ECU professor conducts research on mosquito insecticide resistance

Dr. Stephanie Richards, a professor in the East Carolina University College of Health and Human Performance, is researching insecticide resistance among various species of mosquitoes as part of a $30,000 grant from the Centers for Disease Control and Prevention through the N.C. Department of Health and Human Services Division of Public Health.

At her lab inside the Belk Building, female mosquitoes are placed in glass bottles containing various amounts of residue from active ingredients in mosquito insecticides. At five-minute intervals, student researchers check the status of the mosquitoes for up to two hours. Some fly normally, others flutter upside down and still others crawl lazily against the glass, an indication of the effectiveness of insecticides health departments, other agencies and commercial companies use to kill mosquitoes.

Richards works with a number of counties throughout the state on mosquito control. Agencies send her mosquito eggs that are grown to adulthood in her lab. The process takes about a week. Those adults are then subjected to various active ingredients in insecticides.

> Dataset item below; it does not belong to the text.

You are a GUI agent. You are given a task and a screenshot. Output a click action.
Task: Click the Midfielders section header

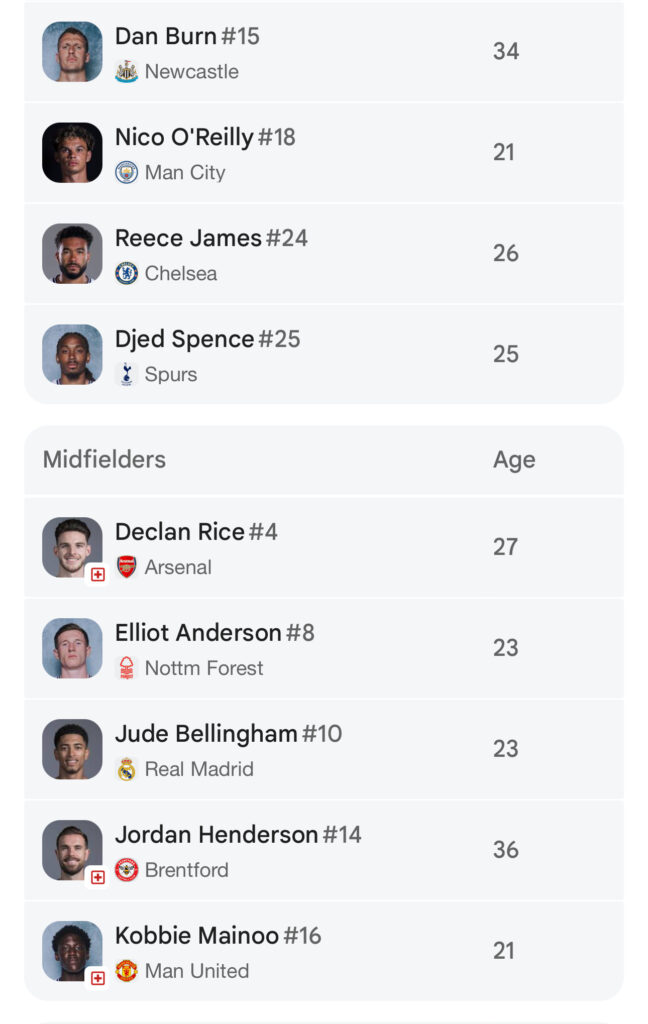tap(105, 459)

Data is collected and passed on to public health officials so they can make decisions on effective mosquito control methods.

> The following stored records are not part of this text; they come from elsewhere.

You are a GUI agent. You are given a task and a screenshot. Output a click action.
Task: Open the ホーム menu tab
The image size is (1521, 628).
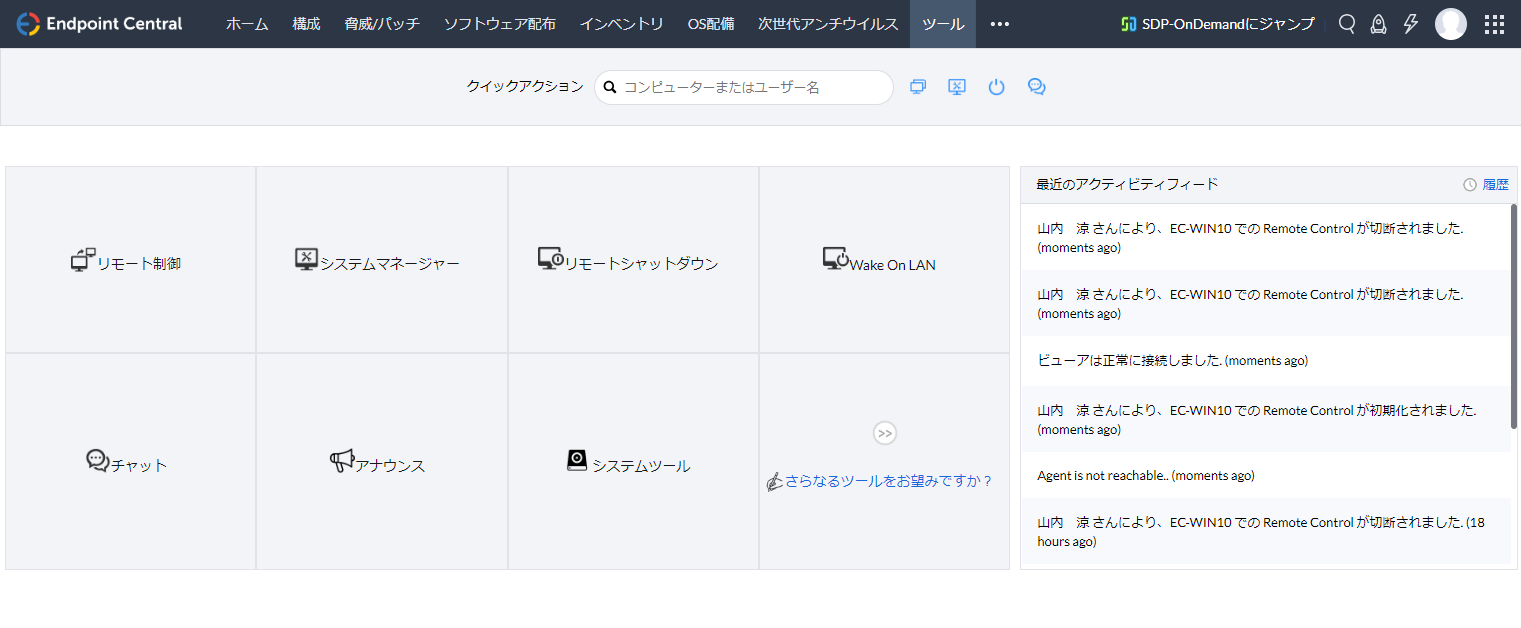(247, 24)
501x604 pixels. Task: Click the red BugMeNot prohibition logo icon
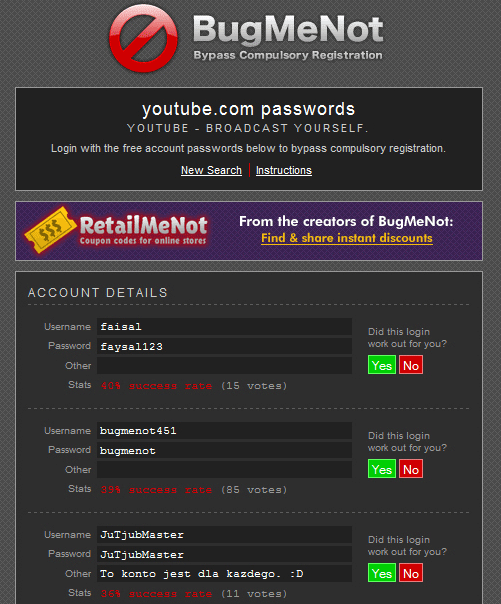pos(143,38)
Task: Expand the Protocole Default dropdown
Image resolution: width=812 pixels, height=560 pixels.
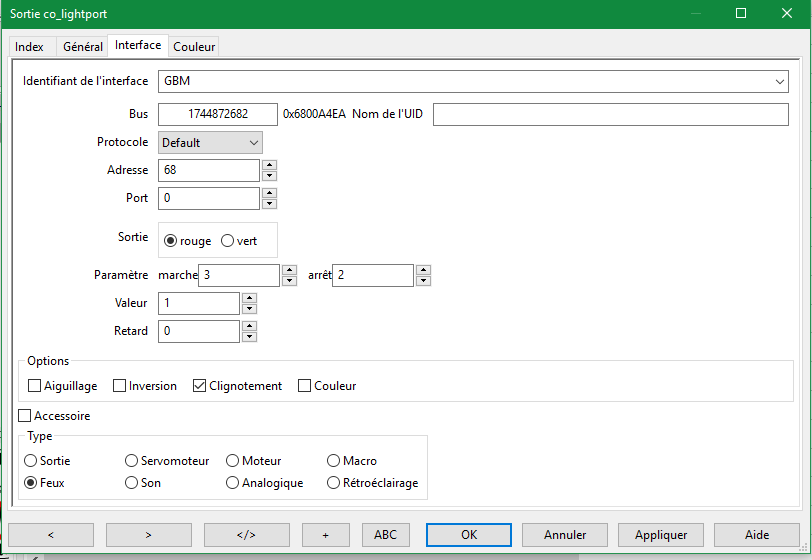Action: tap(210, 143)
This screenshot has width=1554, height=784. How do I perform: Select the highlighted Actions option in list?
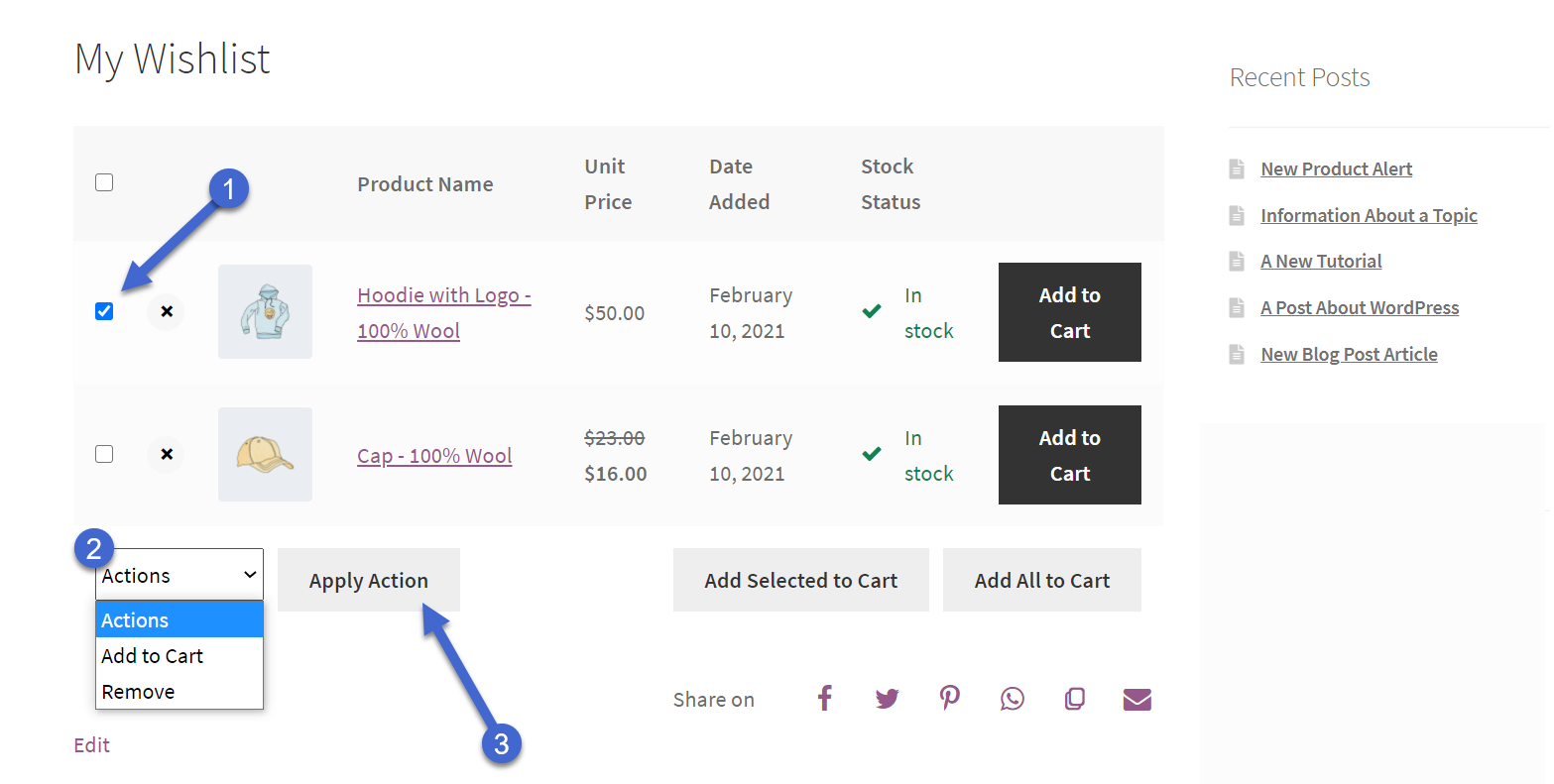pos(136,620)
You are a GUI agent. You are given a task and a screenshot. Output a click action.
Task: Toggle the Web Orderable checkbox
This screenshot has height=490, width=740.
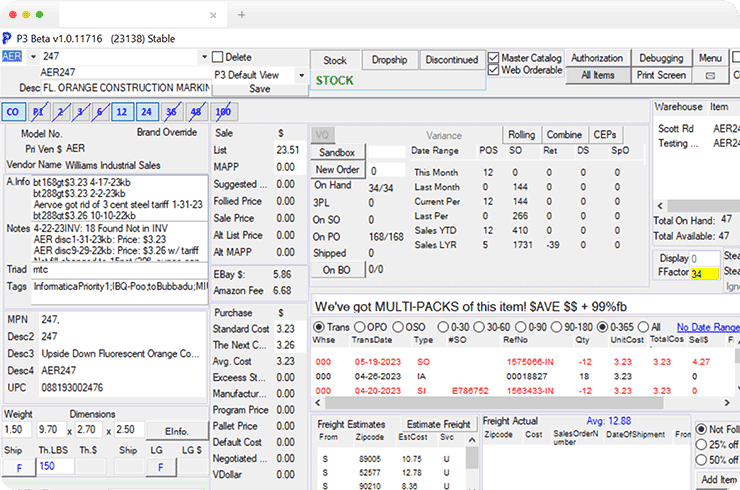pos(493,70)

“We’ve been doing this kind of work for four or five years now,” Richards said. “It’s been a good collaboration, and the health departments appreciate it because they get some feedback and some advice.”

Beyond just a pesky, itchy bump, mosquitoes can transmit the West Nile, dengue and Zika viruses as well as Eastern equine encephalitis and La Crosse encephalitis through their bites. Richards said there are about 60 species of mosquitoes in North Carolina. Surveillance is key, she said, to determine the types of mosquitoes that may be prevalent in any one area so officials can determine a control plan to protect public health.

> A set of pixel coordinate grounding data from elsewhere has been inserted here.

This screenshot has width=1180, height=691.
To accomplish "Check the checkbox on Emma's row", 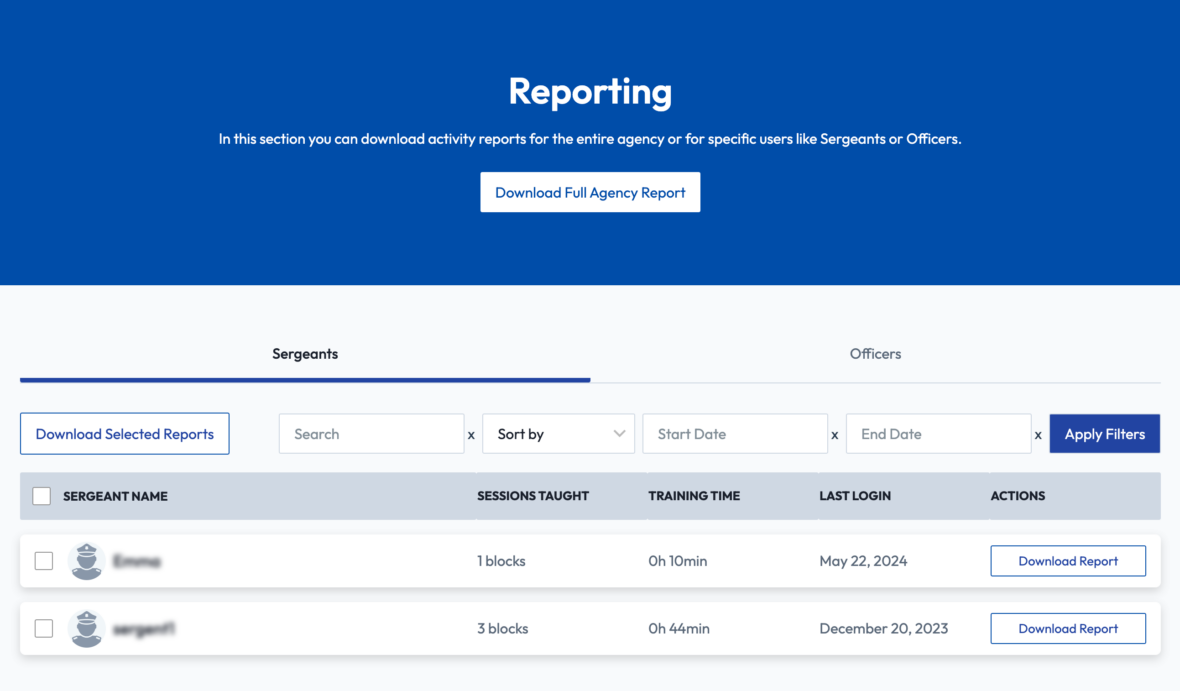I will [43, 561].
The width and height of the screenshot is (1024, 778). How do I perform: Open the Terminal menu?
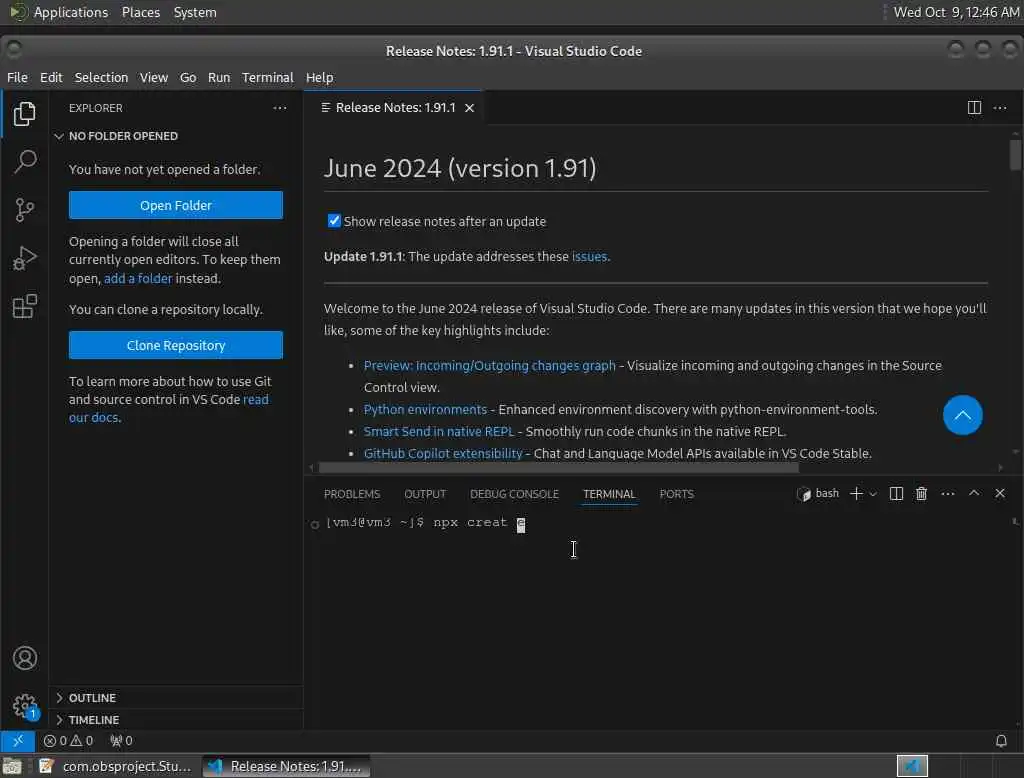268,77
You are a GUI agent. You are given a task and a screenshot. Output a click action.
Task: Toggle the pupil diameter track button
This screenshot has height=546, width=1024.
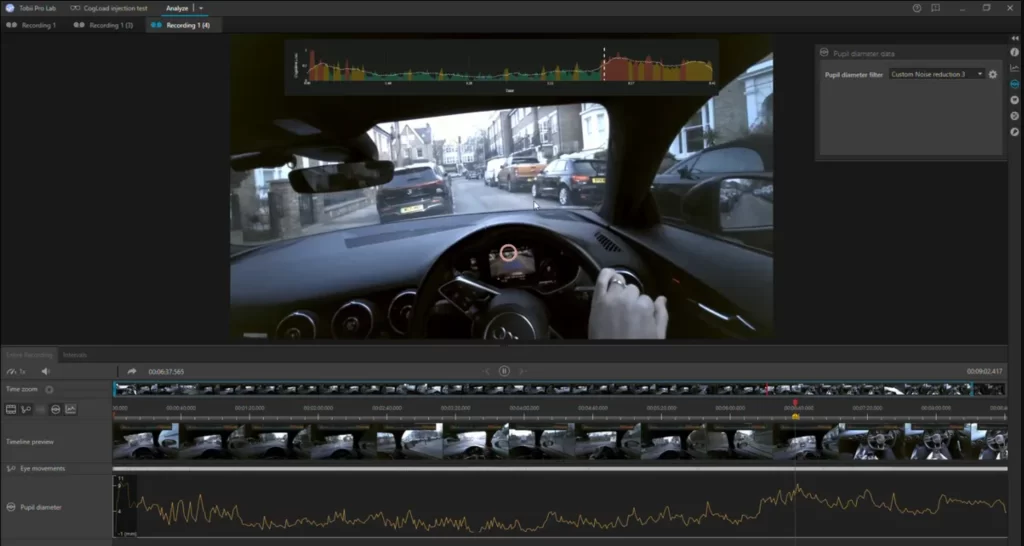(56, 409)
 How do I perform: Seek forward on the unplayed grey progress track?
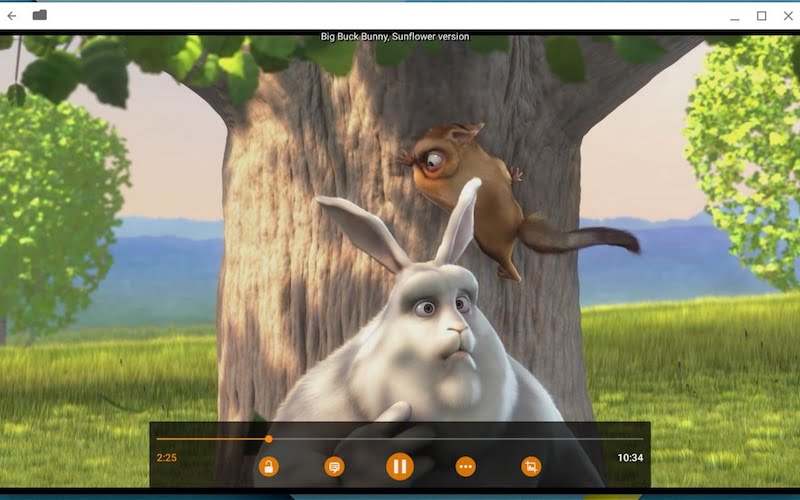[450, 438]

She said mosquito control starts at home, and she advises residents to dump containers that can collect water where mosquitoes lay eggs and develop.

“Mosquitoes can lay their eggs in a little teaspoon of water. That’s all it takes,” she said. “People who have buckets and tarps and all kinds of things in their backyards that collect water, that can be an issue that they can fix themselves, so education is also important for mosquito control.”

Richards’ interest in public health crossed paths with mosquitoes when she interned in the vector program at the Craven County Health Department as she worked on her master’s in environmental health at ECU in the early 2000s. Now as a professor and researcher at ECU, she passes that passion for public health to her students through one of the smallest pests around — the mosquito.